Well, she thought, let them all imagine that Saunière was the mastermind of everything: the refurbishment of the church; the building of the villa and the tower, the greenhouse and the gardens. As long as this was what they believed, she could continue with her work unnoticed.
In truth, her life had been filled with predestined events: at birth, she had been accepted into that section of the Grand Orient created especially for women; at the age of seven, her mother, also a member of the Lodge, had taken her to Toulouse to be initiated; and as a young woman, she was schooled to be the next Madame Blavatsky, the celebrated Russian theosophist. But she did not allow herself to become like that woman, who had been used by various groups for their own ends. She had decided long ago that she would do as she pleased; she would owe allegiance to no group!

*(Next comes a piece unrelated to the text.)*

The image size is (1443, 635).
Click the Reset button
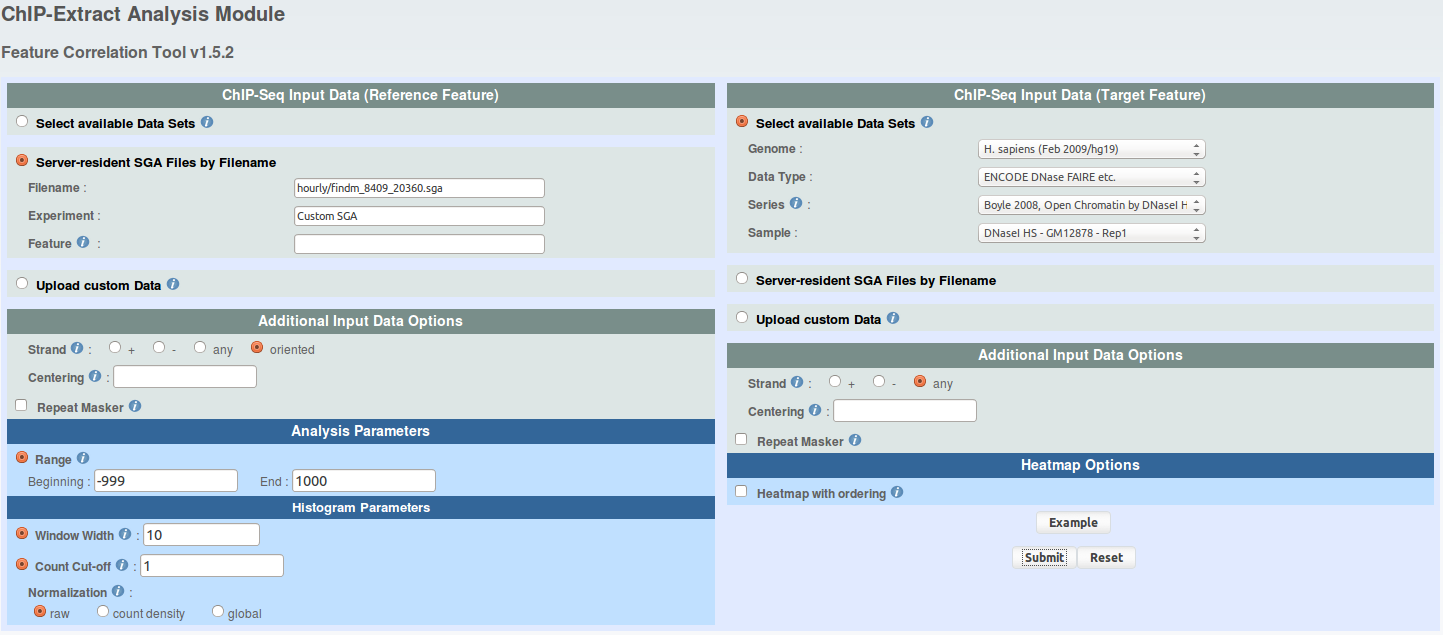click(1106, 558)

In the beginning her powers had been crude and unsophisticated. Occasionally she would lapse into a trance in which disembodied spirits spoke through her; sometimes she saw visions of future events; and at other times she would write long sentences, pages and pages of them, automatically. But these childhood aptitudes had graduated, under expert instruction, into powers that were polished and chillingly exact. Moreover, she was a handsome woman, possessed of the dark good looks of her heretic ancestors, and intelligent enough to use them to enhance her talents. These, combined with her knowledge of the lesser magic of perfume-blending had taken her far.

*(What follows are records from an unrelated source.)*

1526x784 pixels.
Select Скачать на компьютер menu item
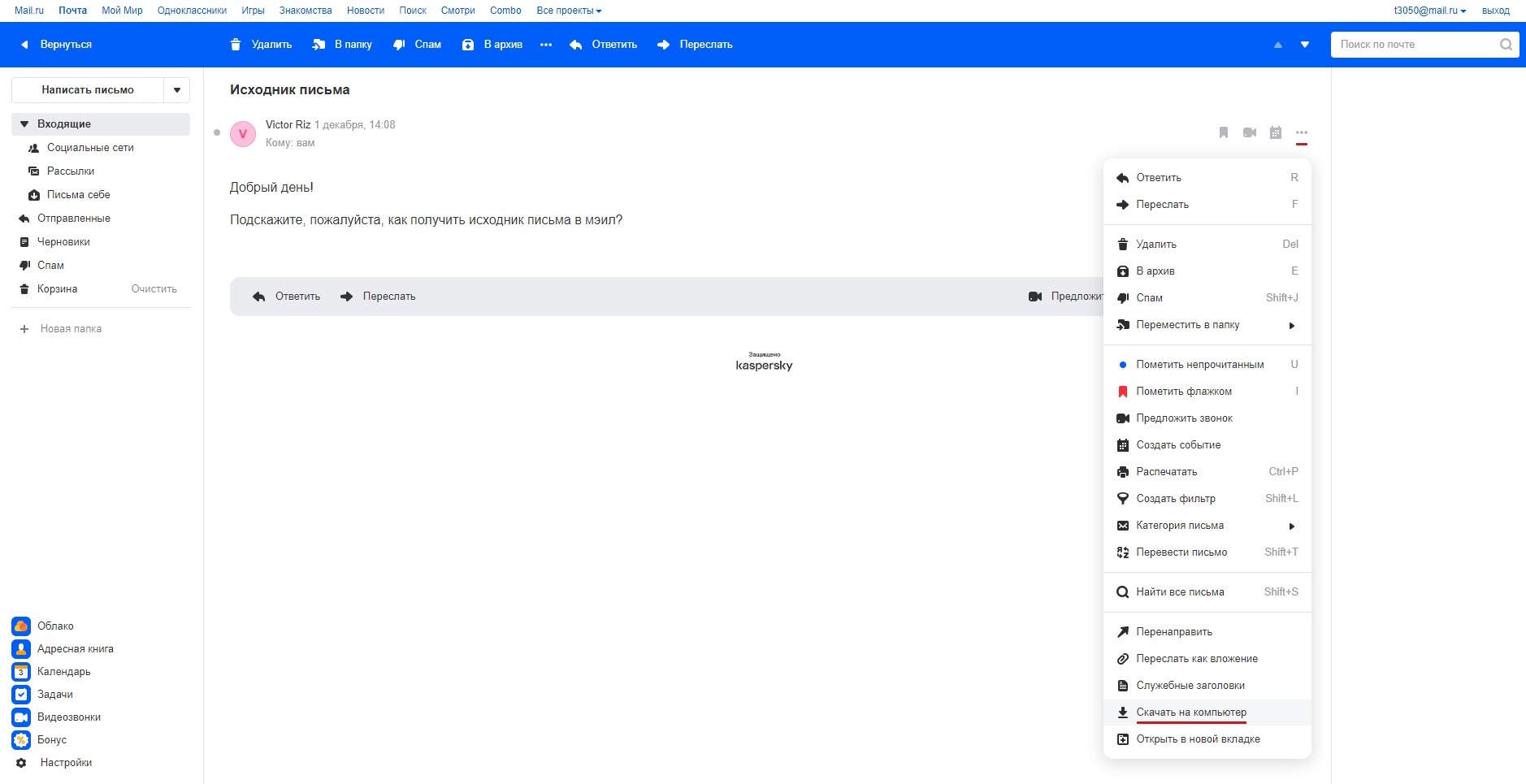click(1190, 713)
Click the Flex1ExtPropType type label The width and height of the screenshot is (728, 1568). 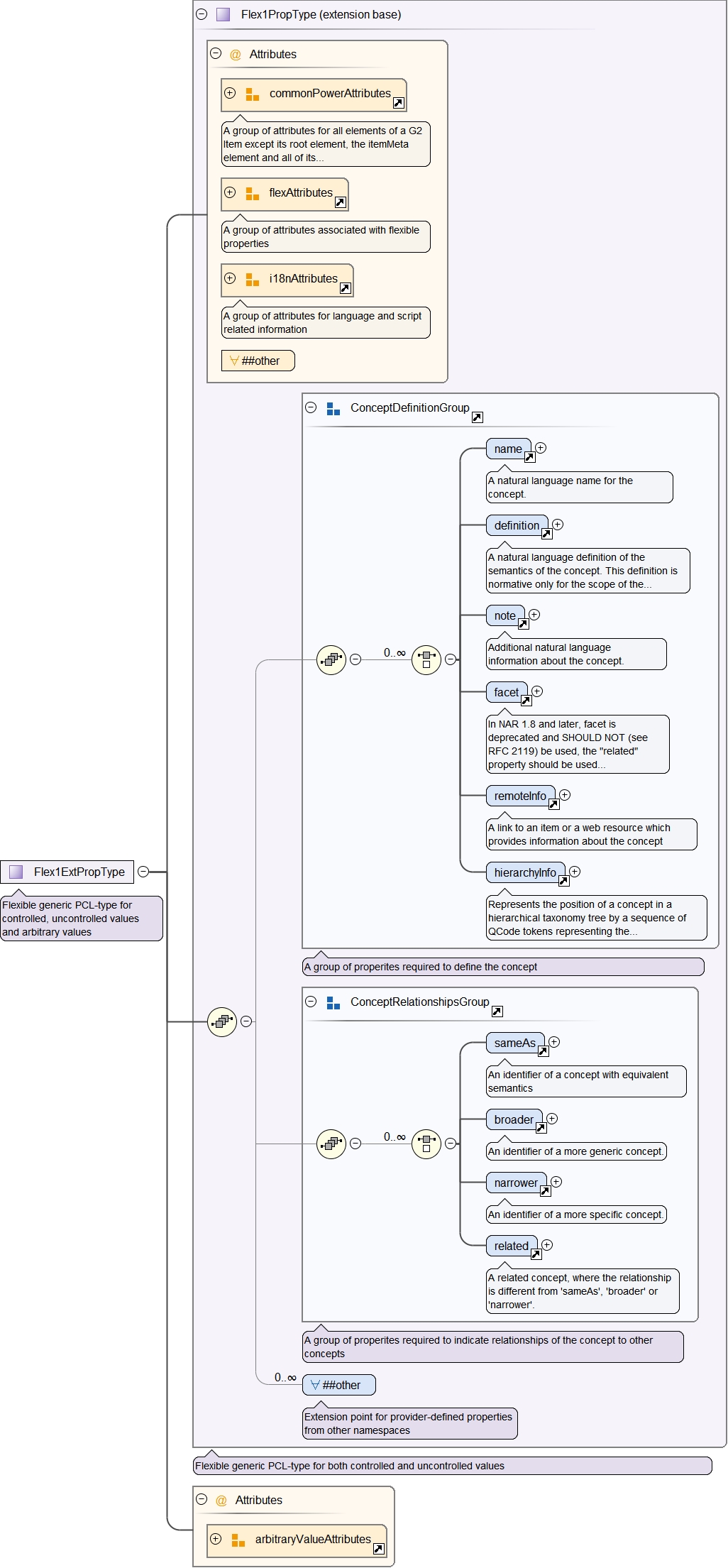point(79,872)
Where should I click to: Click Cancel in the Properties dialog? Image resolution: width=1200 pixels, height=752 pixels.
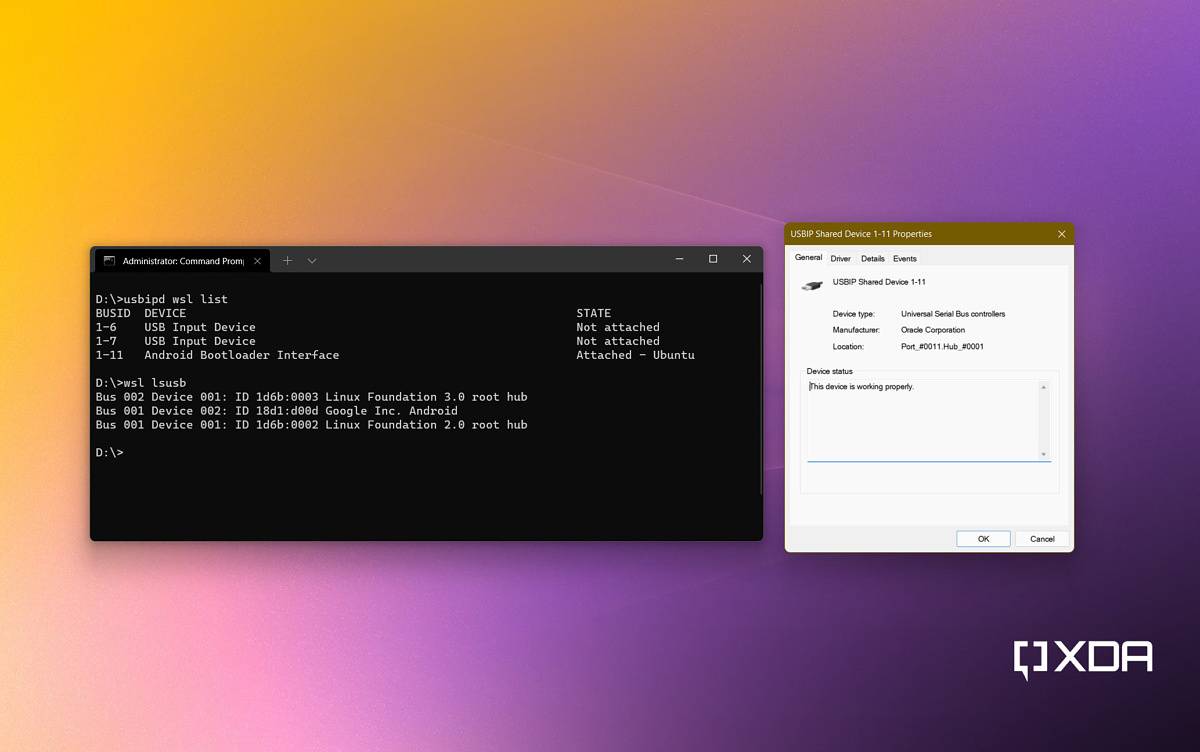click(x=1042, y=539)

Yes, she had been much admired by various suitors, and there had been many marriage proposals, but she had ignored them with a cold disdain. The ignorant, miscreant villagers of Rennes-le-Château had thought her a strange girl to pass up such advantages, choosing instead to remain a poor shepherdess, who wanted nothing more than to tend her family’s little herd of goats or to work occasionally in the hat factory at Espéraza. They did not know that she was waiting for her time to come.